Upright bipedalism is one of the distinctive features that differentiates humans from quadrupedal mammals. Recent advances in brain imaging techniques facilitate the investigation of brain activity levels during movement by unrestrained human subjects. Imaging studies using single photon emission computed tomography [1] and functional near-infrared spectroscopy (fNIRS) [2] have demonstrated that, in the frontal lobe, the primary sensorimotor area and the supplementary motor area (SMA) were coactivated during walking in healthy human subjects.

For successful execution of bipedal gait, the central nervous system (CNS) integrates neural substrates involved in the control of upright posture and stepping movements. Concerning cortical mechanisms for the control of locomotion, neurophysiological studies in cats and humans have demonstrated that the (primary) motor cortex modulates ongoing activities in the spinal circuitries via the corticospinal or the pyramidal tract [3, 4]. However, studies on the role of the SMA in locomotor control are fairly limited. Clinical observations have shown that patients with focal lesions involving the SMA exhibited mixed signs including disequilibrium and gait abnormalities [5, 6]. Gurfinkel’ and Él’ner [7] and Viallet et al. [8] studied patients with brain lesions and hypothesized that the secondary motor area, particularly the SMA, may participate in postural adjustments associated with voluntary movements. However, experimental studies to test this hypothesis are greatly lacking. Thus, our understanding of the functional significance of the SMA in the control of bipedal gait in humans remains unclear.

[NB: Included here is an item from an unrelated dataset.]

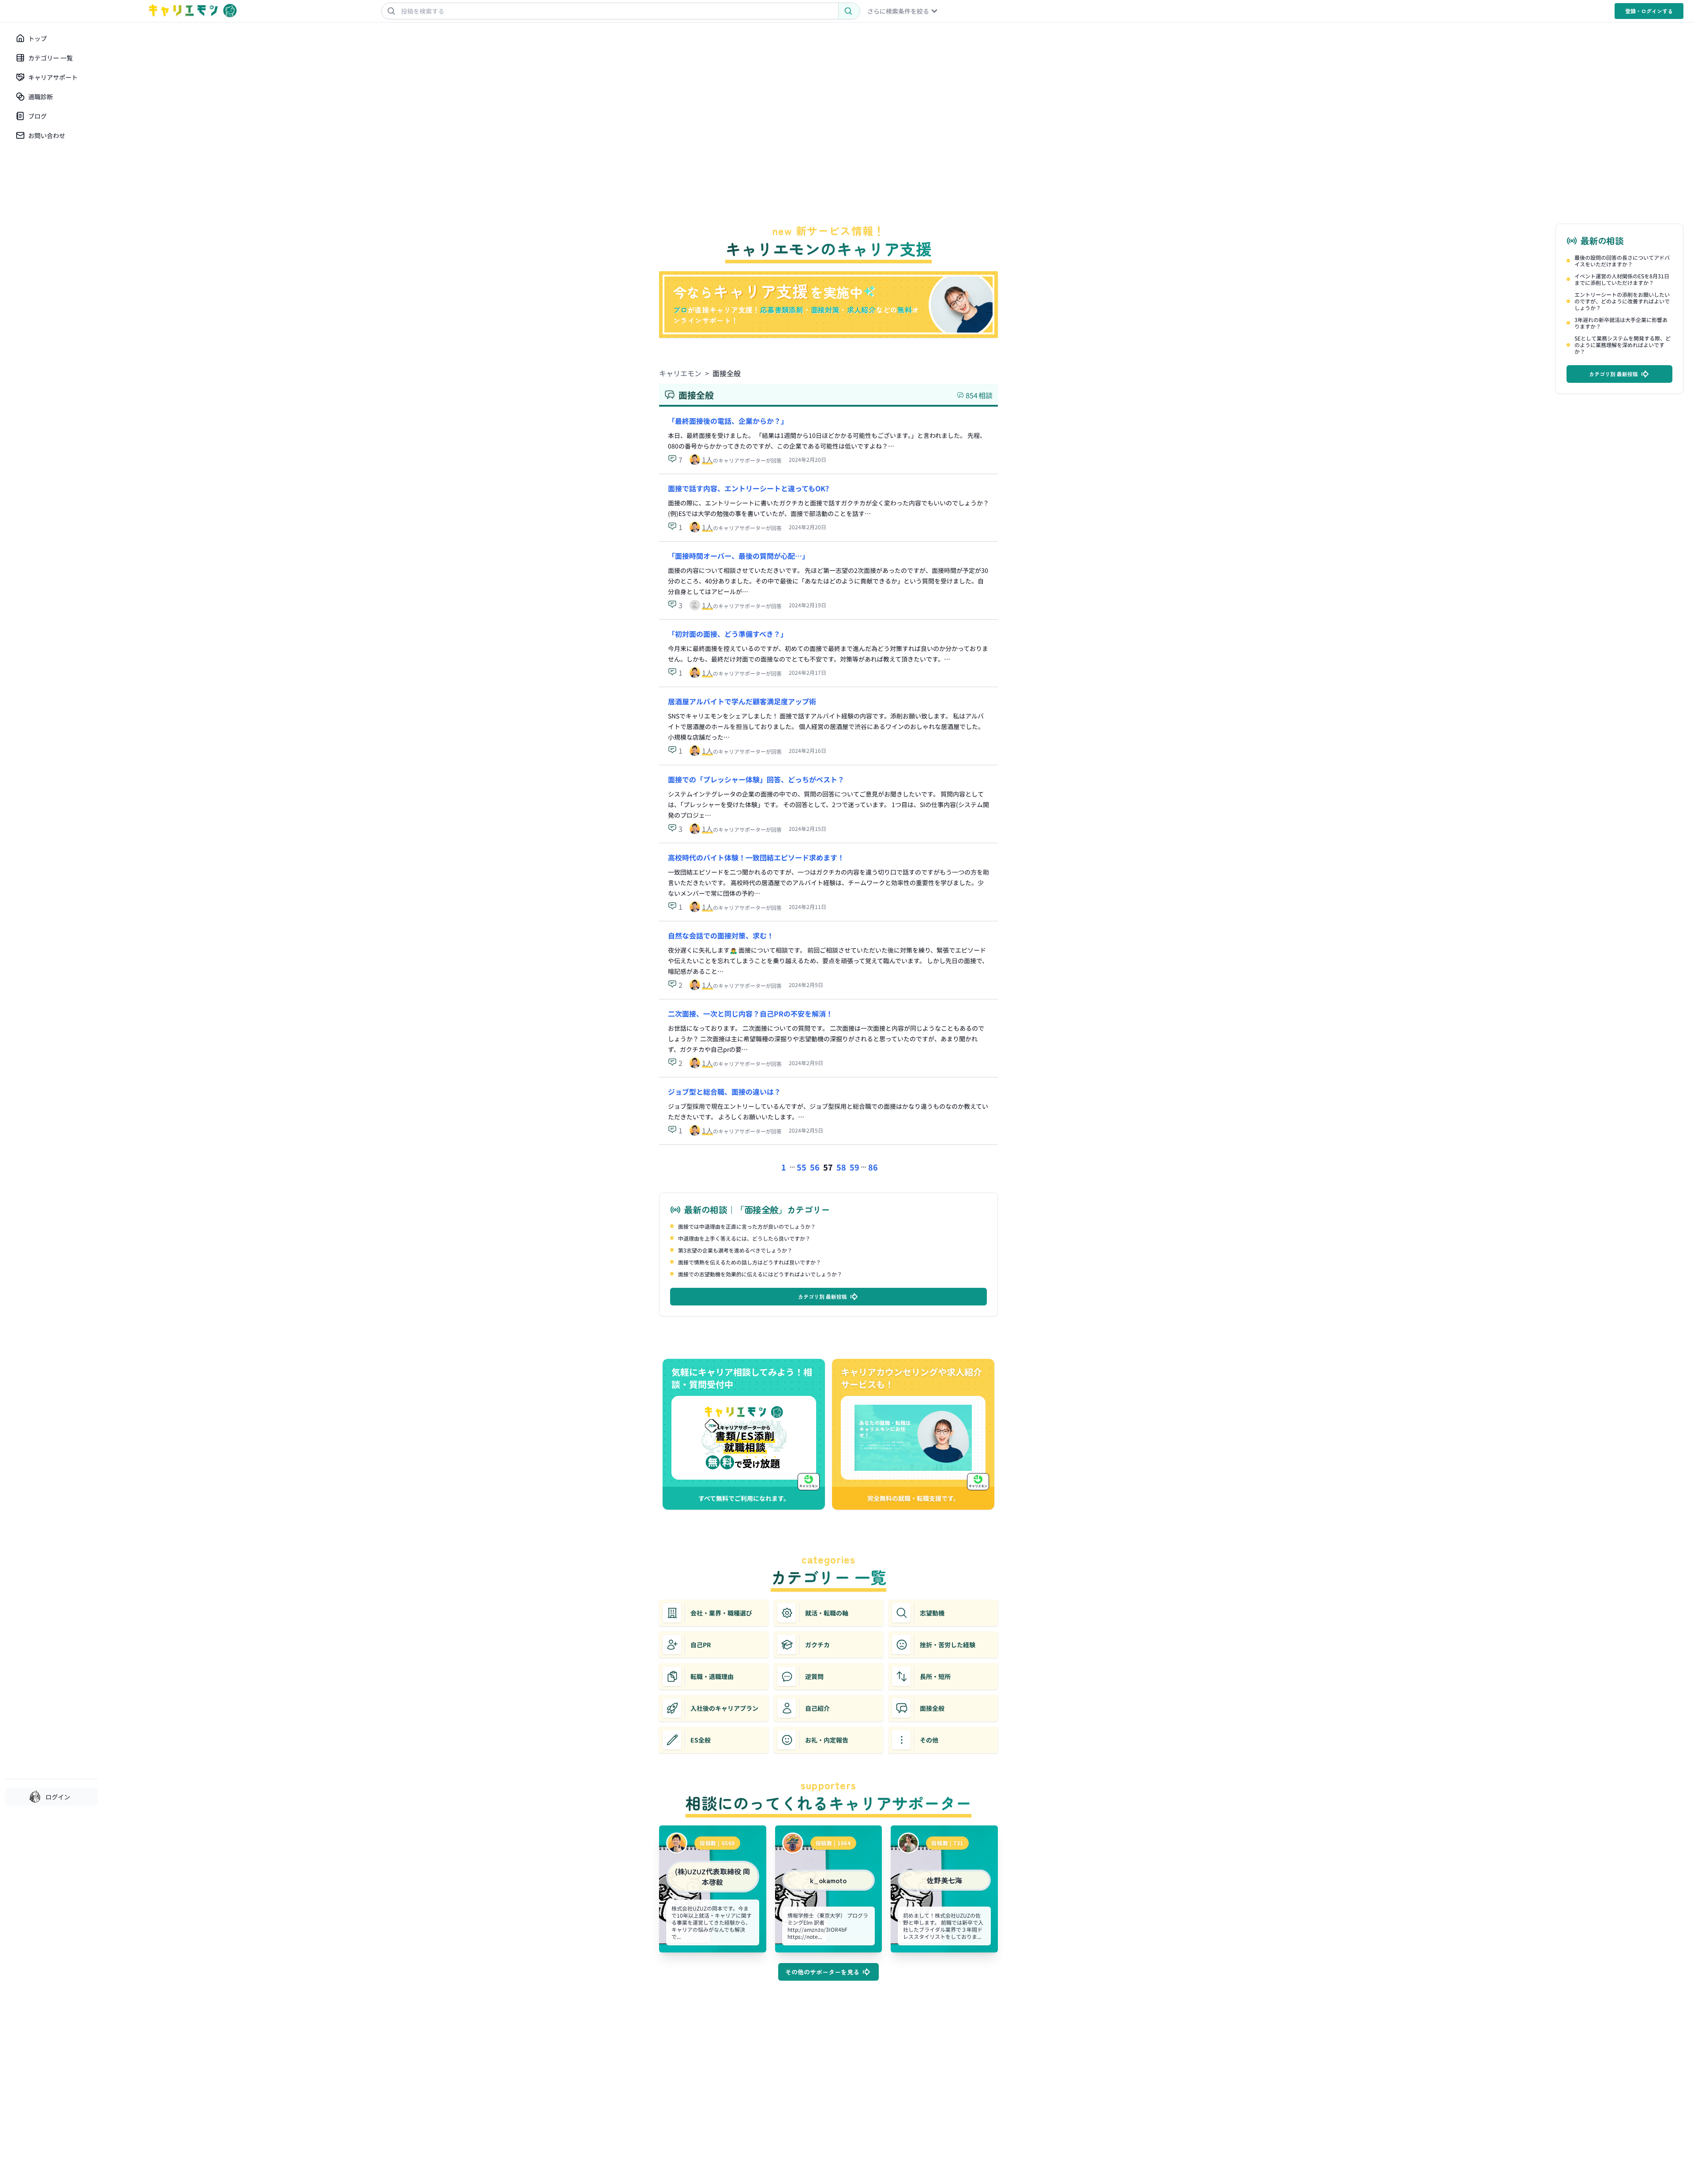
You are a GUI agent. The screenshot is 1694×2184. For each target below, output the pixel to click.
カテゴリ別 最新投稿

Human upright bipedalism is generally accepted to have evolved from ancestral quadrupedalism [9]. In addition, humans commonly exhibit quadrupedalism during infancy, that is, crawling, which then develops into upright bipedalism. Experimental evaluations of the functional significance of the SMA in postural control during locomotion could include comparative studies of mammalian quadrupedalism and human upright bipedalism or among humans at different developmental stages, such as crawling in infants versus upright bipedalism in adults. However, these intergroup comparisons are applied onto the different CNS and musculoskeletal system across the groups; thus, they hardly extract the main posture-specific differences in different locomotor modes. By contrast, intragroup comparisons of quadrupedal and bipedal gaits are expected to be much more effective because the CNS and musculoskeletal system in a single subject can be studied in two modes of locomotion. However, there are currently no previous neuroimaging studies comparing bipedalism and quadrupedalism performed in the same subjects or even those only on quadrupedalism in humans.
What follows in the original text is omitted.